27 . On 21 July 2011 the enforcement court issued a writ of execution to that effect.
28 . On 7 February 2014 the Croatian Pension Fund informed the enforcement court that the applicant had stopped receiving his pension as of 1 May 2012 because he had started working as an advocate. It also informed the enforcement court that before that date it had withheld 15,432.45 Croatian kunas (HRK – approximately EUR 2,050) of his pension, which it was ready to transfer to M. Å . ’ s bank account as soon as the writ of execution became final.

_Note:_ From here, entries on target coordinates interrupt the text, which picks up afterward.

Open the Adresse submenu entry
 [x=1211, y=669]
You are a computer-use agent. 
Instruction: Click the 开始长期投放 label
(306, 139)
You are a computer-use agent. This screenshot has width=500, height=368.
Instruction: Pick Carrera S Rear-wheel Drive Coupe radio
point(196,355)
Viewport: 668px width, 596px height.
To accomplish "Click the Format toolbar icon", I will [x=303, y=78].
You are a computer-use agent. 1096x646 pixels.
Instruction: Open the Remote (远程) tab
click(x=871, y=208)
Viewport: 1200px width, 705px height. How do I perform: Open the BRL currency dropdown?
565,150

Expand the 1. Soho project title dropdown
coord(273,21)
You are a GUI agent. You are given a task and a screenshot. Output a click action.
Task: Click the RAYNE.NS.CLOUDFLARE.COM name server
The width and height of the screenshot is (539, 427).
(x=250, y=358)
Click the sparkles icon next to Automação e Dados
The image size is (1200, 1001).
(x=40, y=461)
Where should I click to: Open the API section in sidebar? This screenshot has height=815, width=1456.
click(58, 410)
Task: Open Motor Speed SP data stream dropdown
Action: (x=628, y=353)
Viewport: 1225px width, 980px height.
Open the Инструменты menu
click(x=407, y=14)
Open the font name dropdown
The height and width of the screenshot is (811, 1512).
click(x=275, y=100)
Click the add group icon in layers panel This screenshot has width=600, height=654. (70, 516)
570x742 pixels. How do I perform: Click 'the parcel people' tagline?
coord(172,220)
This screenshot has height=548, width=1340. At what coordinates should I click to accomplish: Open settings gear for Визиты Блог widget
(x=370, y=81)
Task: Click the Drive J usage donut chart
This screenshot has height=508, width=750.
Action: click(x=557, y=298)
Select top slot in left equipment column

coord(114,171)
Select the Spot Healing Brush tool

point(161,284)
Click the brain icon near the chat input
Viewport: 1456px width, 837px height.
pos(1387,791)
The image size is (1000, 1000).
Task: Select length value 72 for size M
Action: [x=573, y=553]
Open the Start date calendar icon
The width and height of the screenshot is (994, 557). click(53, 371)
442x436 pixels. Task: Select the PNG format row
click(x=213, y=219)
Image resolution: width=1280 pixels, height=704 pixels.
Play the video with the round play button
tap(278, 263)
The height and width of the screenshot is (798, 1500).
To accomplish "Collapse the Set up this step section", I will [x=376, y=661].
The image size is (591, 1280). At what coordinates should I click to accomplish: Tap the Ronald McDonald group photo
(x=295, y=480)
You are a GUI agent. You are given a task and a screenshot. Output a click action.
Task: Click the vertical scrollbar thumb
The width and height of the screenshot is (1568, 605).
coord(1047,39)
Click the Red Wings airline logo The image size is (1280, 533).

29 . In a decision of 9 April 2014 the Rijeka County Court dismissed an appeal by the applicant against the writ of execution (see paragraph 27 above), which thereby became final. Consequently, on 28 August 2014 the Croatian Pension Fund transferred HRK 15,432.45 [1] (see paragraph 28 above) to M. Å . ’ s bank account.
30 . On 30 January 2015 the enforcement court discontinued the enforcement in so far as it concerned the seizure and garnishment of the funds on the applicant ’ s bank accounts owing to a lack of funds in that account. The applicant appealed, arguing that the enforcement should have been discontinued also to the extent that it concerned the seizure and garnishment of his pension.
31 . In a decision of 7 July 2015 the Rijeka County Court allowed the applicant ’ s appeal and discontinued the enforcement also to the extent that it concerned the seizure and garnishment of his pension. The enforcement proceedings were thus discontinued in full. The decision became final on the same day.
(a) Criminal Code
32 . The relevant provisions of the Criminal Code of the Socialist Federal Republic of Yugoslavia ( Krivični zakon Socijalističke Federativne Republike Jugoslavije , Official Gazette of the Socialist Federal Republic of Yugoslavia no. 44/76 with further amendments), which was in force in the territory of Croatia until 31 December 1997, read as follows:
Chapter 7
CONFISCATION OF THE PROCEEDS OF CRIME
Grounds for confiscation of the proceeds of crime
Article 84
“(1) No one shall be allowed to keep pecuniary benefit obtained through a criminal offence [that is to say the proceeds of crime].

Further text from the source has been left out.